As Ukrainian President Volodymyr Zelenskyy was preparing to address Congress, Russia warned that increasing military aid to the beleaguered country would only aggravate the 10-month conflict.
Kremlin spokesman Dmitry Peskov told reporters at an earlier press briefing in Moscow that the expansion of Western weapon supplies to Ukraine “leads to an aggravation of the conflict and, in fact, does not bode well for Ukraine.”
Asked whether Zelenskyy’s visit to Washington would possibly lead to possible peace talks with Russia, Peskov said: “I don’t think so.”
His comments were the first official Russian reaction to news that Zelenskyy was heading to Washington – the president’s first known foreign trip since Russia’s Feb. 24 invasion triggered a war that has killed thousands and laid waste to towns and cities across Ukraine.
Zelenskyy met with President Joe Biden in Washington Wednesday, where U.S. officials announced a huge new military aid package for Kyiv. He later addressed Congress, where he thanked U.S. leaders and “ordinary Americans” for their support in fighting off the invaders and pressed for additional aid.
Biden said the U.S. and Ukraine would continue to project a “united defense” as Russia wages a “brutal assault on Ukraine’s right to exist as a nation.”

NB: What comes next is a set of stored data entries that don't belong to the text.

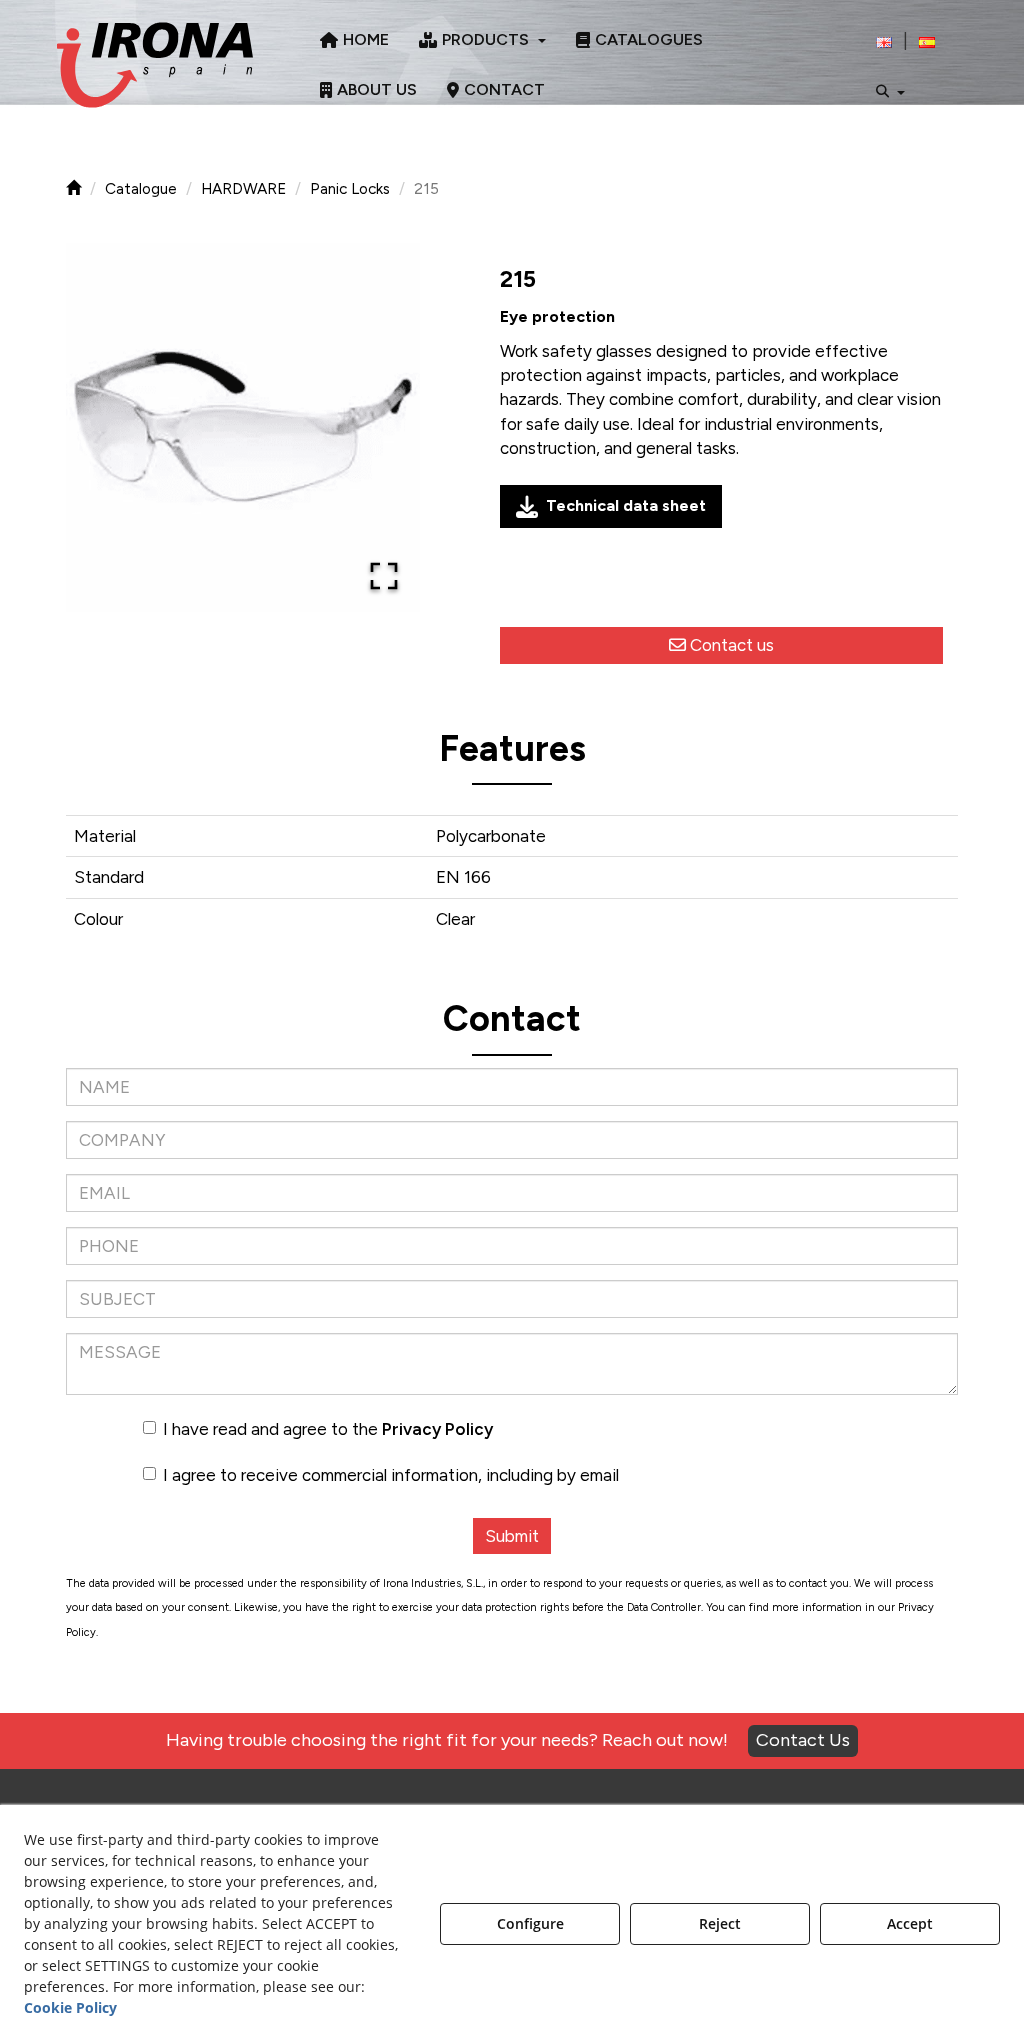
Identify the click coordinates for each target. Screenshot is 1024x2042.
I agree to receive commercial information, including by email (391, 1475)
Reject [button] (720, 1923)
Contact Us (803, 1740)
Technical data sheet (626, 505)
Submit (512, 1536)
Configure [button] (530, 1923)
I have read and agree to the (328, 1429)
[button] (155, 65)
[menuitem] (354, 40)
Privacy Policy (437, 1429)
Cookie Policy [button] (70, 2007)
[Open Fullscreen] (384, 576)
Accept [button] (910, 1923)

The massive $1.8 billion package includes for the first time a Patriot missile battery and precision guided bombs for fighter jets, U.S. officials said.
Speaking during a meeting with his top military brass, Russian President Vladimir Putin said Moscow would take lessons learned in the conflict to “develop our armed forces and strengthen the capability of our troops.”
He said special emphasis would go to developing nuclear forces, which he described as “the main guarantee of Russia’s sovereignty.”
Putin also said the Russian military’s new Sarmat intercontinental ballistic missile will enter service shortly. The Sarmat is intended to replace aging Soviet-built ballistic missiles and form the core of Russia’s nuclear forces.
Meanwhile, Defense Minister Sergei Shoigu said the beefed-up Russian military will include 695,000 volunteer contract soldiers, 521,000 of whom should be recruited by the end of 2023. The Russian military had about 400,000 contract soldiers as part of its 1-million-member military before the fighting in Ukraine began.
He also said Russia would form new units in the country’s west in view of ambitions by Finland and Sweden to join NATO.
The Associated Press contributed to this report.